Commentary

Comments From Google's Schmidt: Creepy Or True?

Yesterday, All Things D posted a list of creepy comments from Eric Schmidt, making the perhaps excessively harsh comment that Schmidt "has been happily high stepping across the creepy line like the grand marshal of the Tone-Deaf Technocrat Parade."

 First of all, we all know how I feel about comments taken out of context. Let he who is without sin cast the first stone, etc. But that perspective was referring to comments that are inherently objectionable -- calling your customers "stupid f***s" sounds bad no matter how you choose to interpret it. On the other hand, while Schmidt's comments may seem creepy, many of them are also just plain true.

Take the first All Things D example: "If you have something that you don't want anyone to know, maybe you shouldn't be doing it in the first place." As a practical matter, it's actually not a bad idea -- and certainly an excellent ethical litmus test. Ask yourself, "How would I feel if this action I'm contemplating were splashed on the front page of the newspaper?" If the answer is, "Ashamed," you may want to reconsider the action.

What's creepy about it is that Schmidt is using it as a defense of Google's stance on privacy.

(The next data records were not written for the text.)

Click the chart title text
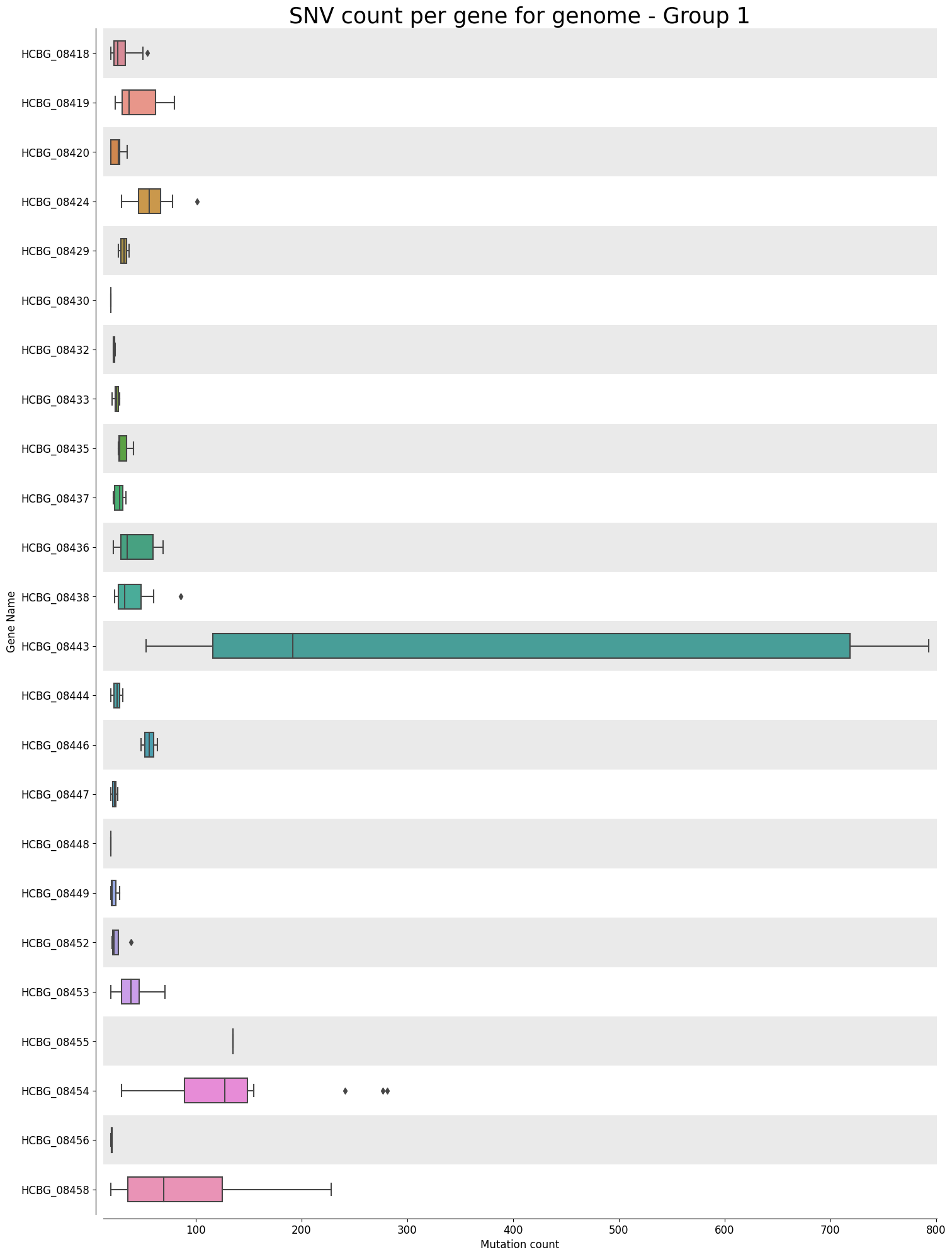This screenshot has height=1257, width=952. pos(519,16)
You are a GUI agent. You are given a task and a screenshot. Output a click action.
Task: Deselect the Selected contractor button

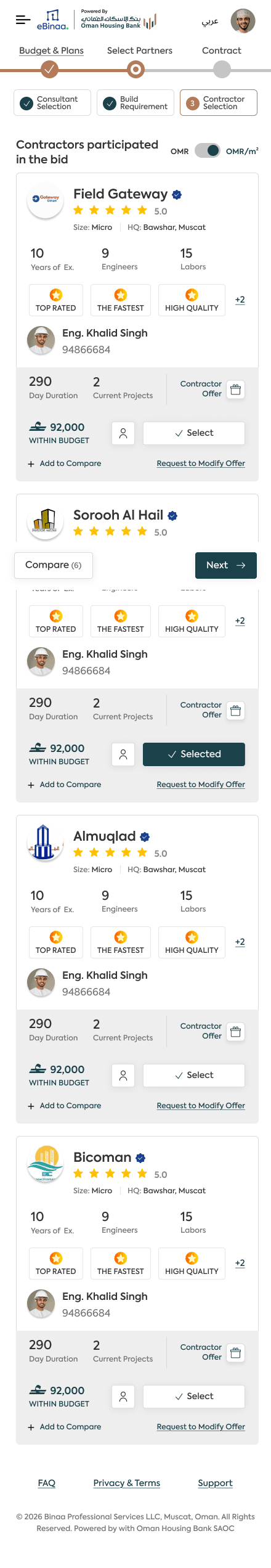tap(194, 754)
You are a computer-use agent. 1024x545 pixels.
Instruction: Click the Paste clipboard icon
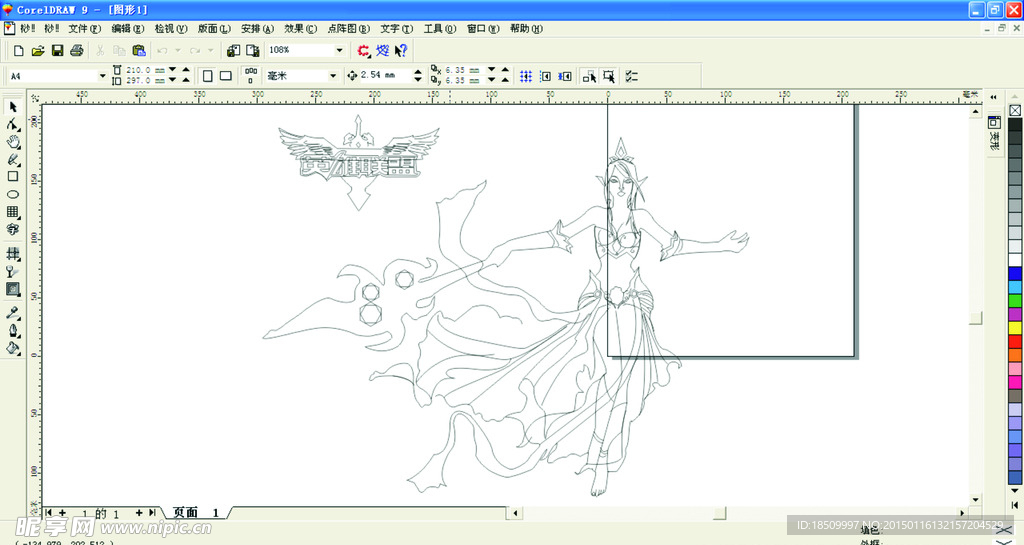click(x=139, y=51)
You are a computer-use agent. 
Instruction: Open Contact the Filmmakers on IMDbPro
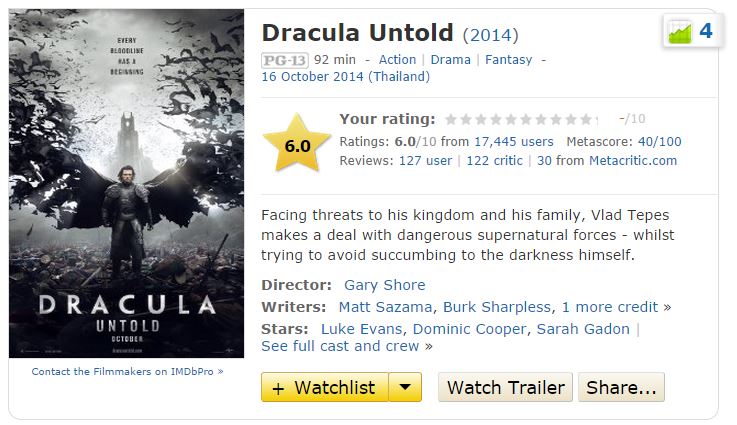coord(127,371)
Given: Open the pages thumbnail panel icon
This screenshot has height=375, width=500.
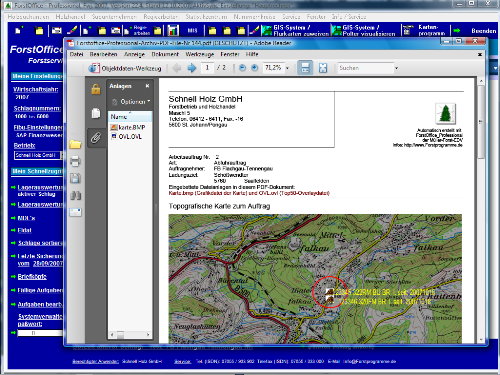Looking at the screenshot, I should (x=96, y=113).
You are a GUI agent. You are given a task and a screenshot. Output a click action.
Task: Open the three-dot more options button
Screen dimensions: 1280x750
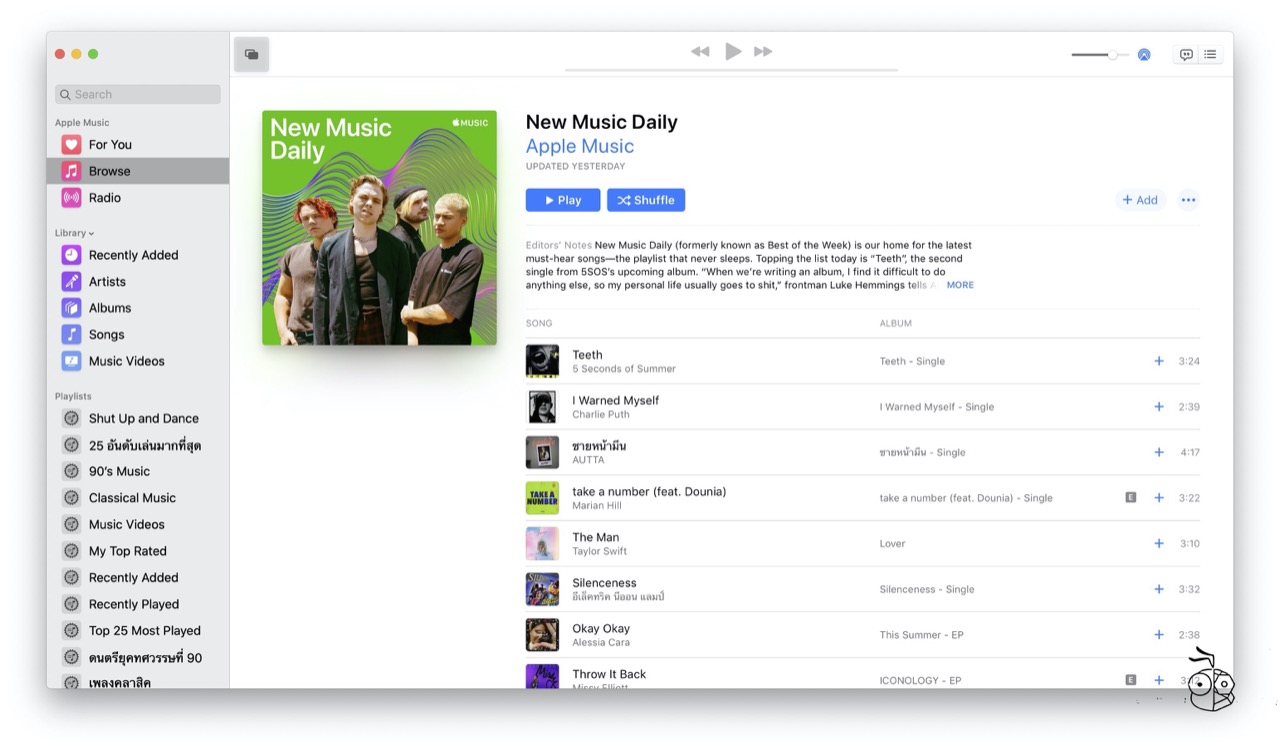pyautogui.click(x=1188, y=200)
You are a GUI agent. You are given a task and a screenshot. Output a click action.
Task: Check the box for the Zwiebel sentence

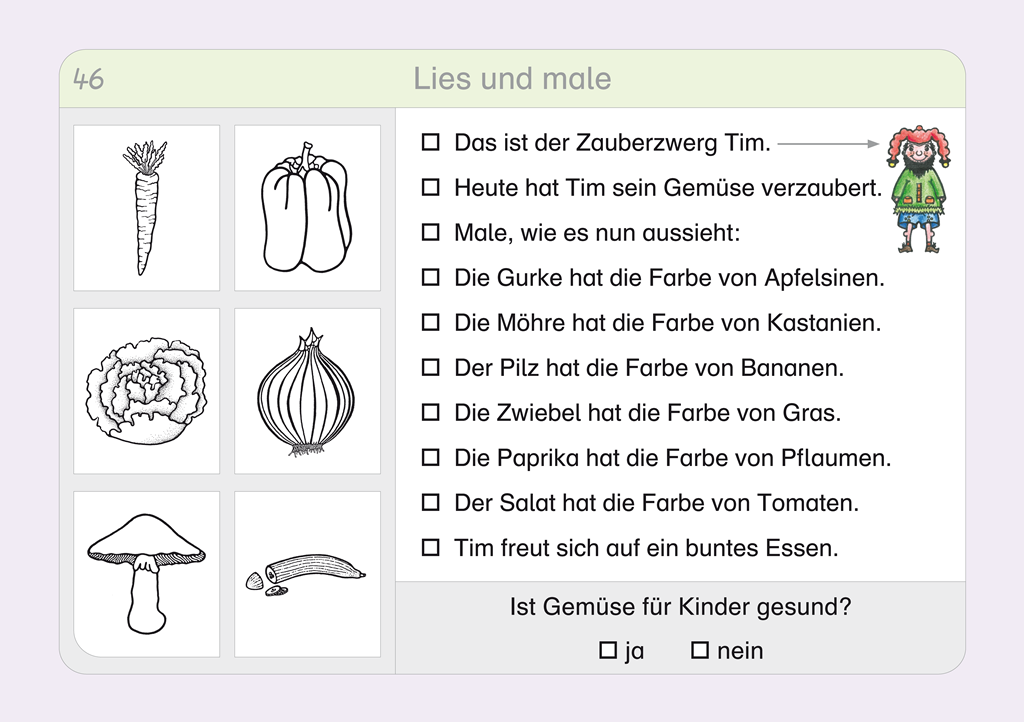click(431, 412)
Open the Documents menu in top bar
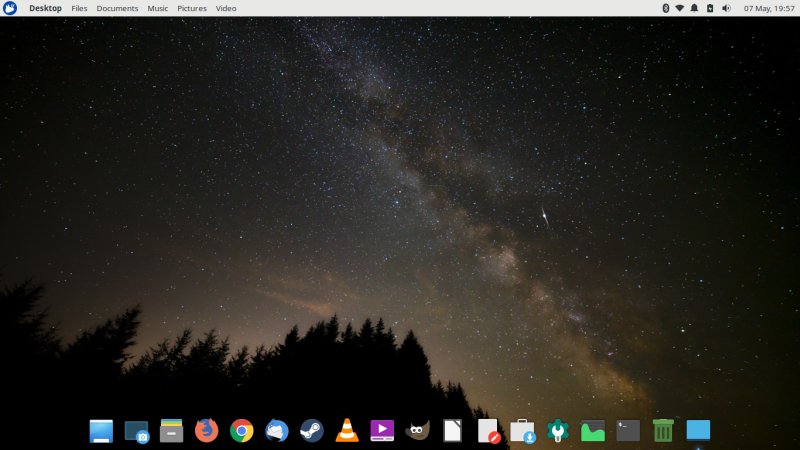 coord(117,8)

The fact that I'm doing something dodgy doesn't give you the right to spy on me. Creepiness grade: B-. Truth grade: B+.

The article also uses this example: "We know where you are. We know where you've been. We can more or less know what you're thinking about." Creepy? Yeah. But is that Schmidt's fault? The statement is entirely true. It isn't the comment that's creepy; it's the voyeuristic reality in which we find ourselves. In my office, we use a reputable online email service provider that shows us who clicked on which link; a colleague of mine gets completely skeeved out by that functionality. And rightly so; her point is that recipients of emails don't generally realize that their click will be visible to the sender, and so our awareness of their activity crosses the privacy expectation boundary. But that's also exactly the point with Google and Schmidt's comments: most people don't generally realize that Google knows where we are, where we've been, and what we're thinking about, and uttering that unvarnished truth aloud strikes a chord of creepiness directly connected to the violation of our expected privacy. Creepiness grade: B-. Truth grade: A.

One more from Schmidt: "One day we had a conversation where we figured we could just try to predict the stock market. And then we decided it was illegal. So we stopped doing that."

Really, All Things D? Did you not realize Google has the data and algorithmic muscle to try to predict the stock market? And isn't it a good thing that they stopped doing that because it was illegal? Again, the issue is not the statement; it is the frightening array of information that has become available to one private, mostly unregulated corporation. Creepiness grade: B+. Truth grade: A.

The PR folks want Schmidt to stop talking, of course, but shutting him up would only make us babies playing a collective game of peek-a-boo: if I can't see him, he can't see me. Ceasing to use Google won't make a whit of difference, either. If you actually want to make our digital world less creepy, you need to take action. Lobby your politicians. Lobby the FTC.

Need help finding them? Try Google.

You can find me even more easily than that: either leave a comment below, or let me know what you think via @kcolbin. Mwaahahaha...

5 comments about "Comments From Google's Schmidt: Creepy Or True?".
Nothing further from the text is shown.